↓↓↓
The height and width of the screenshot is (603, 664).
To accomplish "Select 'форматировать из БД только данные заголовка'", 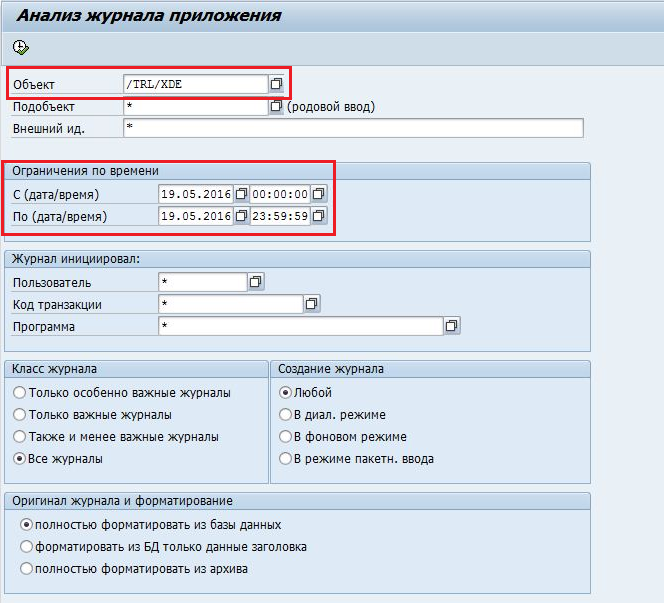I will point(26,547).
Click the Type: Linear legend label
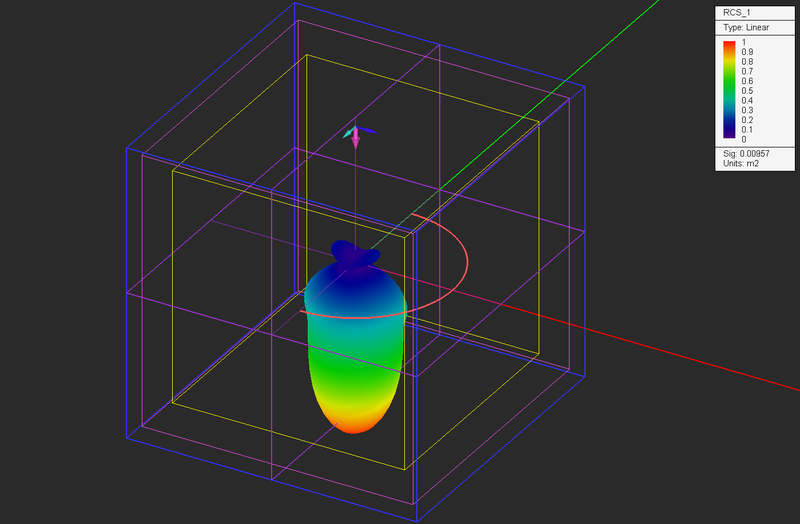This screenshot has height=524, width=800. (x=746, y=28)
↑↑↑
↓↓↓
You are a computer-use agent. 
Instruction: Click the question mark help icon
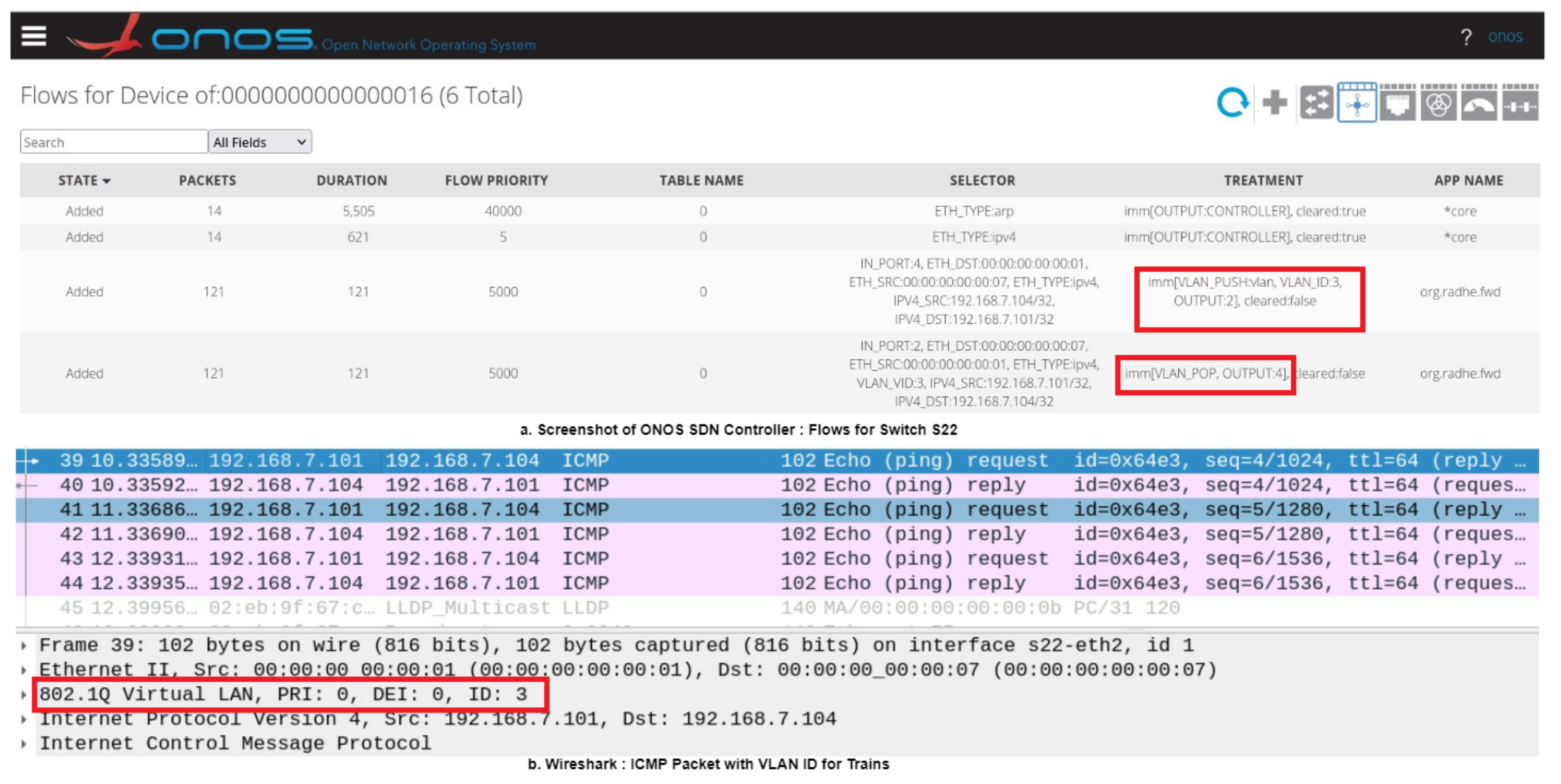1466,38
↑↑↑
↓↓↓
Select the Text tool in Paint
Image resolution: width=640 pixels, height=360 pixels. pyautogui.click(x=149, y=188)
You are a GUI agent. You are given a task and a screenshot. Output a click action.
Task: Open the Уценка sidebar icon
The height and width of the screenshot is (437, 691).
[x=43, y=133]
↑↑↑
[EXERCISE DETAILS]
Start at the line containing "You are a GUI" and stop after the line containing "[x=43, y=133]". Rewrite those lines with "sidebar" changed to "side panel" and nothing else altered.

[FULL SOLUTION]
You are a GUI agent. You are given a task and a screenshot. Output a click action.
Task: Open the Уценка side panel icon
The height and width of the screenshot is (437, 691).
[x=43, y=133]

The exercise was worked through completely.